Given task: Rewrite the entries from the one containing "94) label: Accessibility" through the one containing "617) label: CYYC", replacing "webpages" with "web pages" and leaving everything else unchanged.

[Rows from a dataset]
-.-.-

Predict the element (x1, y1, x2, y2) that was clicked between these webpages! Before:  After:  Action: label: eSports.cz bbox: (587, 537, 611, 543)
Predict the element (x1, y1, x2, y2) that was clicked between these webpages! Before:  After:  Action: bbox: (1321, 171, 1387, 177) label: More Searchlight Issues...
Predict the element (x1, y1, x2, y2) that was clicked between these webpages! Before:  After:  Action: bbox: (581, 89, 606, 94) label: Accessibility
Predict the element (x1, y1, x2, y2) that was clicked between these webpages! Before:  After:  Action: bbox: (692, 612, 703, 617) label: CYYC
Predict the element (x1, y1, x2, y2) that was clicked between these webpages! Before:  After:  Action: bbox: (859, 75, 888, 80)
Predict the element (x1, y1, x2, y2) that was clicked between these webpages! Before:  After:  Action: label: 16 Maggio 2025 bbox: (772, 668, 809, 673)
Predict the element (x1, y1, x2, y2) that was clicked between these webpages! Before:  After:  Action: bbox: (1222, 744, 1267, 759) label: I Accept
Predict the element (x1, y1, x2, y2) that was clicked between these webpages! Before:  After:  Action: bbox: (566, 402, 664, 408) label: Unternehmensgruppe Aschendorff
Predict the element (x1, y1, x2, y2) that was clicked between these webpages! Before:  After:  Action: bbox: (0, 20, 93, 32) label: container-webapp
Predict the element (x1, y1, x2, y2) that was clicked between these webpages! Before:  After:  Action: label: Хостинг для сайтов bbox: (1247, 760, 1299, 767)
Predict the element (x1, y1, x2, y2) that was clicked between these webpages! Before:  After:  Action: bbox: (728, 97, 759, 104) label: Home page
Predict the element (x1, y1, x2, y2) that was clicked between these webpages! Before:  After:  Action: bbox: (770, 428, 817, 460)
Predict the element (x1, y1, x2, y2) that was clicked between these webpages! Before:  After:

-.-.-

Written reply:
Predict the element (x1, y1, x2, y2) that was clicked between these web pages! Before:  After:  Action: bbox: (581, 89, 606, 94) label: Accessibility
Predict the element (x1, y1, x2, y2) that was clicked between these web pages! Before:  After:  Action: bbox: (692, 612, 703, 617) label: CYYC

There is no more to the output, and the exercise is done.